╭─ GIVEN PASSAGE
Minority and Non-Controlling Interests
 
Three Months Ended September 30, 2007 versus Three Months Ended September 30, 2006
 
Minority and non-controlling interests decreased from $0.7 million for the three months ended September 30, 2006 to $(0.7) million for the three months ended September 30, 2007. This decrease was almost entirely attributable to less favorable investment performance of the private investment vehicles we manage.
 
Nine Months Ended September 30, 2007 versus Nine Months Ended September 30, 2006
 
Minority and non-controlling interests decreased from $1.3 million for the nine months ended September 30, 2006 to $0.0 million for the nine months ended September 30, 2007 due to less favorable investment performance of the private investment vehicles we manage, as noted above.
 
Interest on Mandatorily Redeemable Units
 
Three Months Ended September 30, 2007 versus Three Months Ended September 30, 2006
 
Interest on mandatorily redeemable units decreased by $11.3 million to zero for the three months ended September 30, 2007 from $11.3 million for the three months ended September 30, 2006. This decrease was entirely attributable to the accounting consequences of the amendment of the operating agreement of our operating company, on March 31, 2007, to remove all mandatory redemption provisions related to our membership units. The removal of these provisions caused our membership units to be classified as equity, and neither distributions nor subsequent changes to these units’ value were charged to income following the amendment.
╰─
╭─ DATASET SECTION
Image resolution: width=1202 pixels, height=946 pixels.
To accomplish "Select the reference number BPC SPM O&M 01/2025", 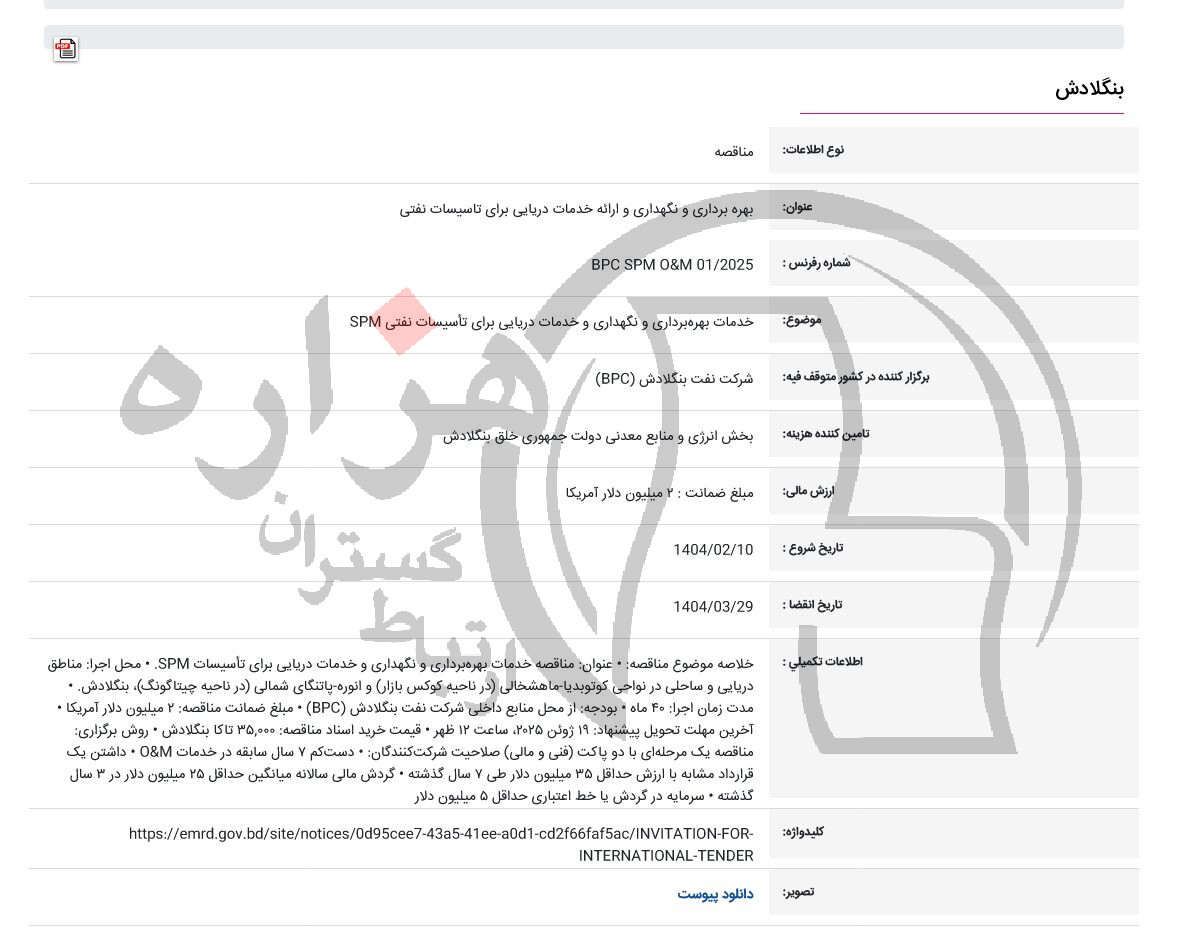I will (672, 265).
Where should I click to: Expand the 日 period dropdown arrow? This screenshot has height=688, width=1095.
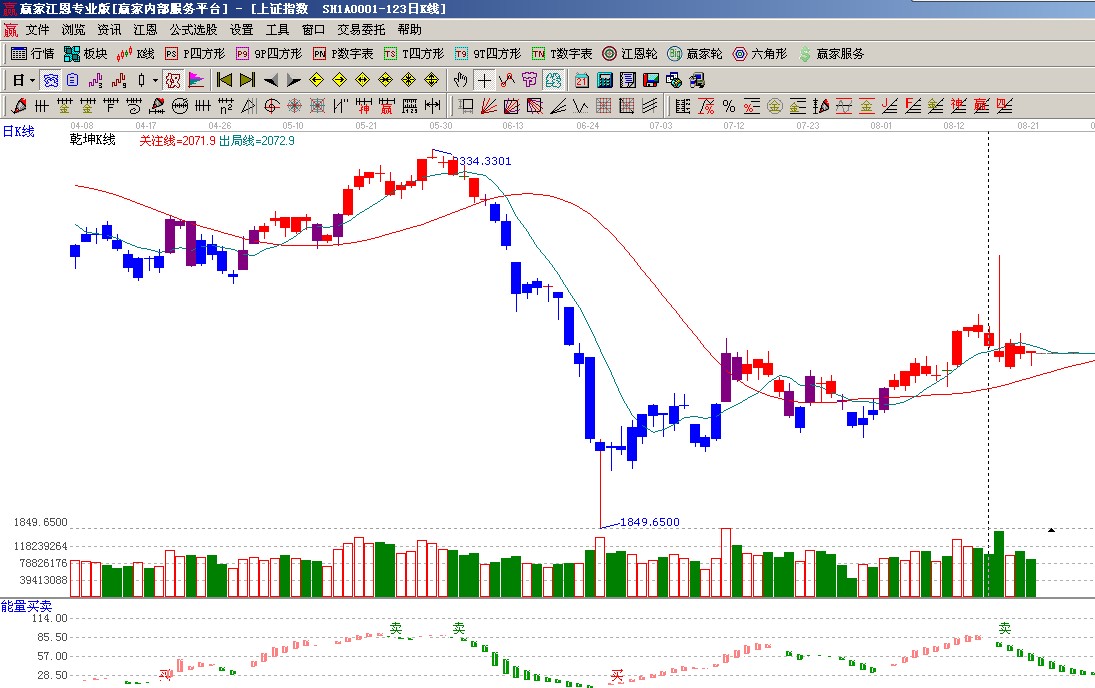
╰─
REQUIREMENTS:
**1.** Reproduce everything in the excerpt on minority interests and redeemable units from "Nine Months Ended September 30, 2007 versus" down to "as noted above.".
**2.** According to the excerpt on minority interests and redeemable units, on what date was the operating company's operating agreement amended to remove the mandatory redemption provisions?
Rely only on the excerpt on minority interests and redeemable units.

RESULTS FOR EACH TASK:
**1.**
Nine Months Ended September 30, 2007 versus Nine Months Ended September 30, 2006
 
Minority and non-controlling interests decreased from $1.3 million for the nine months ended September 30, 2006 to $0.0 million for the nine months ended September 30, 2007 due to less favorable investment performance of the private investment vehicles we manage, as noted above.

**2.** March 31, 2007.